Hi,
I just started to learn nim and play around with it. I am trying to an intersection on two sets but it is not working.
from std/sets import toHashSet, `*`
let b = toHashSet("abc")
let c = toHashSet("cde")
echo (b * c)
Log:
template/generic instantiation of `intersection` from here
Error: type mismatch: got <HashSet[system.char]>
but expected one of:
iterator items(a: cstring): char
first type mismatch at position: 1
required type for a: cstring
but expression 's1' is of type: HashSet[system.char]
iterator items(a: string): char
first type mismatch at position: 1
required type for a: string
but expression 's1' is of type: HashSet[system.char]
iterator items[IX, T](a: array[IX, T]): T
first type mismatch at position: 1
required type for a: array[IX, T]
but expression 's1' is of type: HashSet[system.char]
iterator items[T: Ordinal](s: Slice[T]): T
first type mismatch at position: 1
required type for s: Slice[items.T]
but expression 's1' is of type: HashSet[system.char]
iterator items[T: char](a: openArray[T]): T
first type mismatch at position: 1
required type for a: openArray[T: char]
but expression 's1' is of type: HashSet[system.char]
iterator items[T: enum and Ordinal](E: typedesc[T]): T
first type mismatch at position: 1
required type for E: typedesc[T: enum and Ordinal]
but expression 's1' is of type: HashSet[system.char]
iterator items[T: not char](a: openArray[T]): lent2 T
first type mismatch at position: 1
required type for a: openArray[T: not char]
but expression 's1' is of type: HashSet[system.char]
iterator items[T](a: seq[T]): lent2 T
first type mismatch at position: 1
required type for a: seq[T]
but expression 's1' is of type: HashSet[system.char]
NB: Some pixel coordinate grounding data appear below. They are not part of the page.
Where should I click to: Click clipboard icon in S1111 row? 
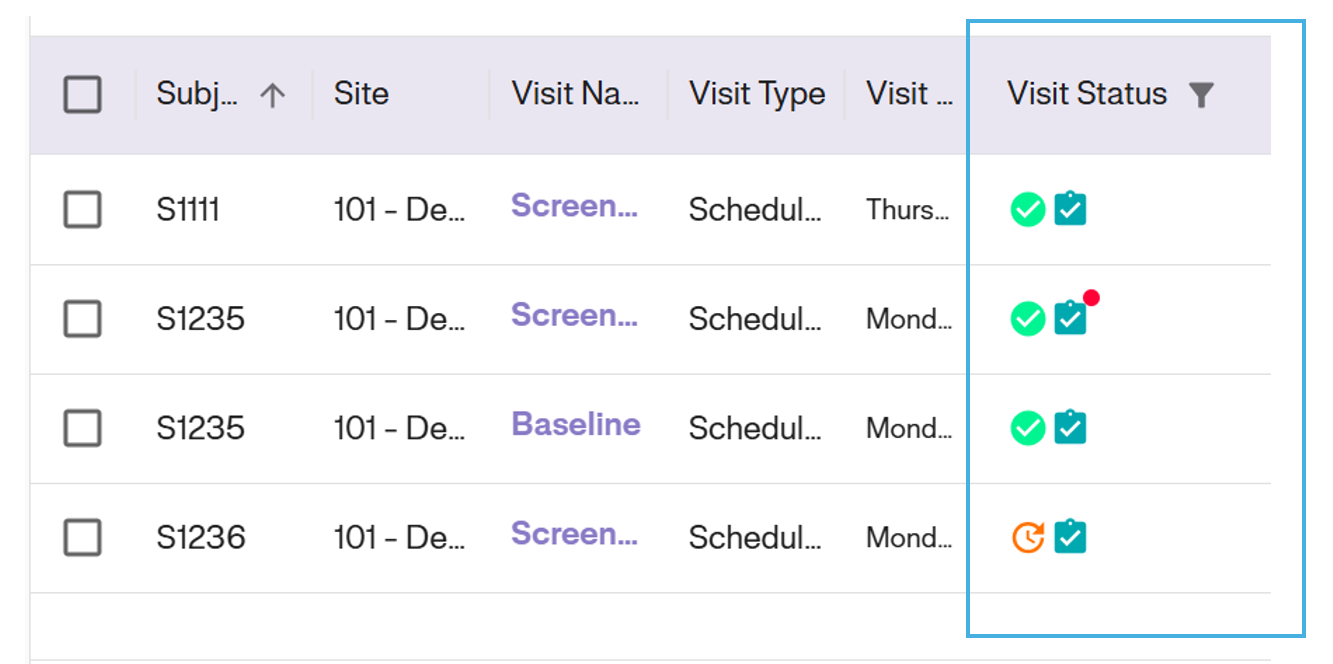pos(1070,209)
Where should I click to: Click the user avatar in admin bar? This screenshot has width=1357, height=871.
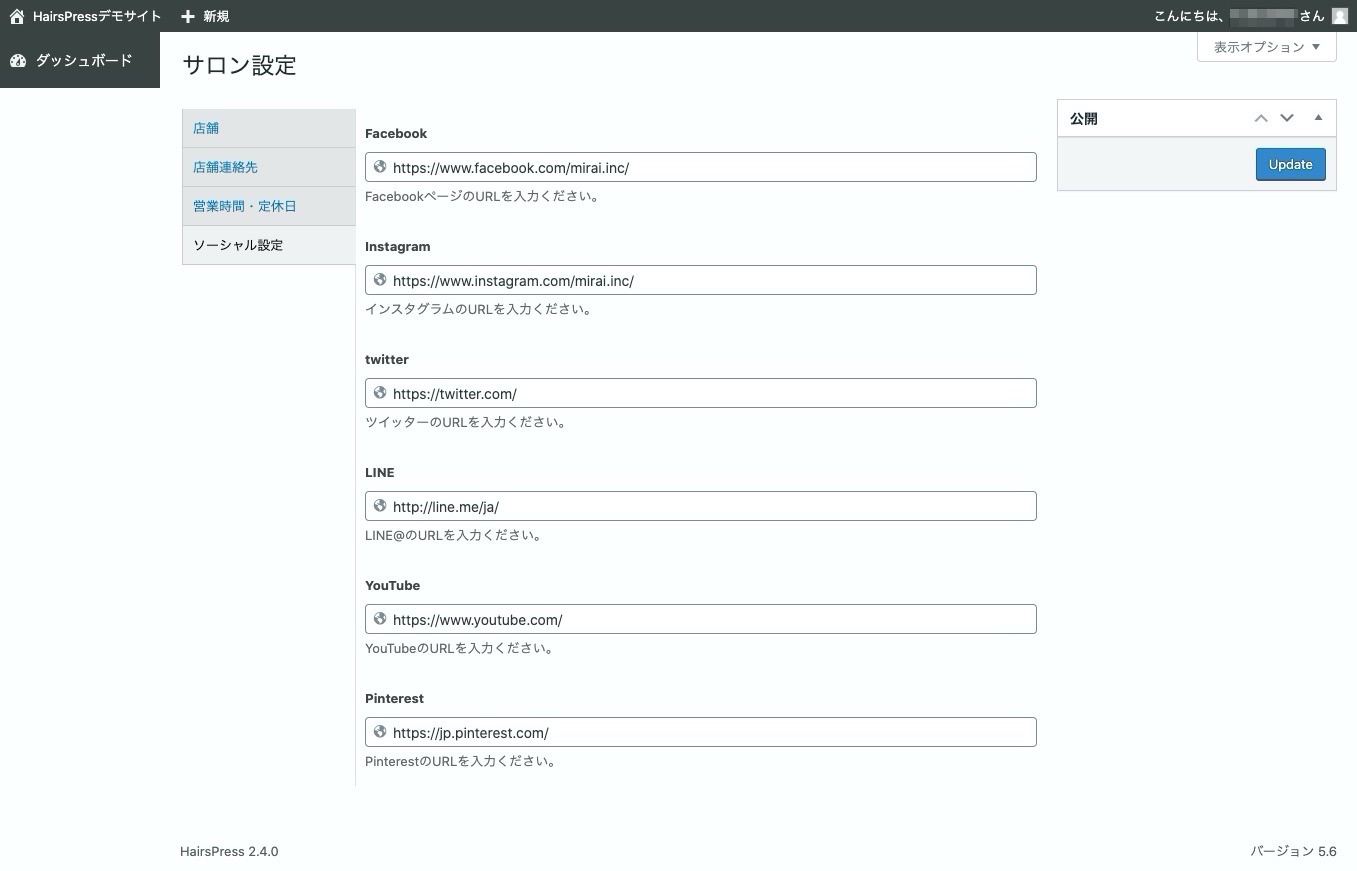point(1340,16)
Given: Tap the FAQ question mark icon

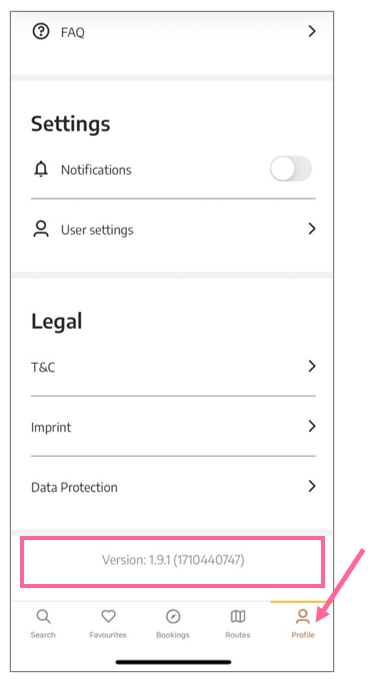Looking at the screenshot, I should tap(41, 32).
iterator items[T](a: set[T]): T
first type mismatch at position: 1
required type for a: set[T]
but expression 's1' is of type: HashSet[system.char]
expression: items(s1)
If I do import std/sets it works. Somebody see what I am doing wrong?
I tried it myself and there is another problem here. The intersection proc (which * is sugar for) is generic and dynamically tries to use the symbol items, which isn't imported here so can't get resolved. I would guess this is specific to the implicit items iterator, and I vaguely remember this being fixed in the development version. But I might be wrong.
Importing both items and $ from std/sets fixes it. If you don't import $ you get the default implementation of $ for objects in the system module which gives less readable output.
@xigoi and @PMunch. I just started learning the language and maybe because of my background (not python) I like to be explicit what I import if I can to avoid conflicts. I read the tutorials on the website and in this part https://nim-lang.org/docs/tut1.html#modules the option of the from is explained with no disclaimer, but maybe I didn't read it fully/correctly.
From now I will use the import statements without the from till I grasp the language and conventions better.